Assim como o carrossel do Tobias que lá se encontra, um prédio antigo também
pode participar efetivamente da memória afetiva das pessoas, bem como uma
praça, uma escultura e uma infinidade de outros equipamentos de uma cidade.
Para finalizar eu queria
lembrar aqui uma expressão utilizada pelo historiador francês Marc Bloch, no
seu livro Apologia da História ou Ofício
de historiador, para destacar o diálogo permanente que é mantido entre o
presente e o passado. Bloch nos disse que existe uma “solidariedade das épocas”.

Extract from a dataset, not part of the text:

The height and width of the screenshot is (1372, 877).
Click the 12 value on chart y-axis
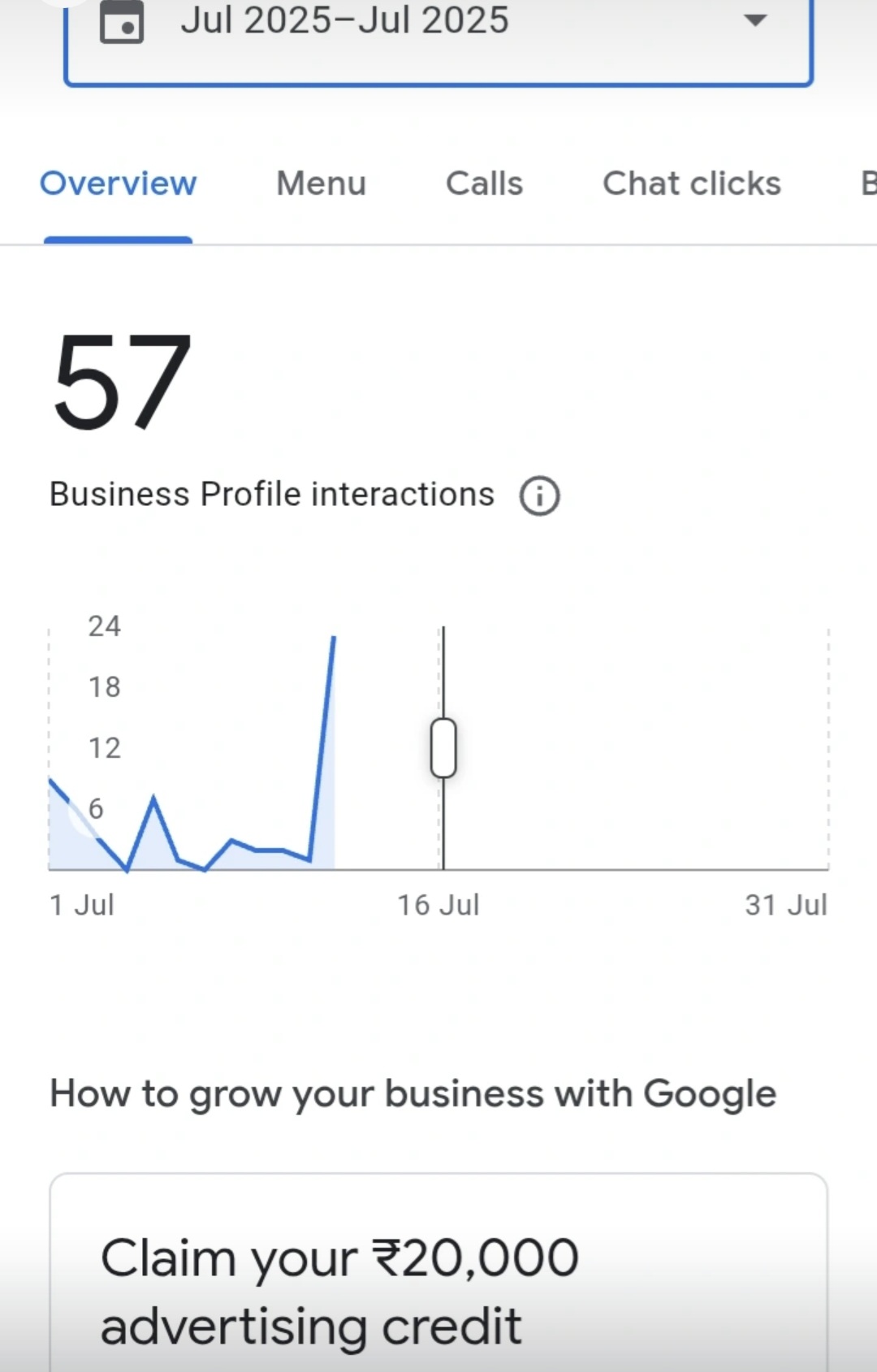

Não é bonito isso? É bonito e preciso. Dito isso, penso que espaços como o
Centro Cultural de Aracaju fazem com que continuemos dialogando com o passado
porque, como bem lembrou aquele historiador, “A incompreensão do presente nasce
fatalmente da ignorância do passado” (Marc Bloch. Apologia da História ou Ofício de historiador. Trad. André Telles.
Rio de Janeiro: Zahar, 2001, p. 665 ambas as citações). O Centro Cultural de
Aracaju vale a pena sim ser visitado.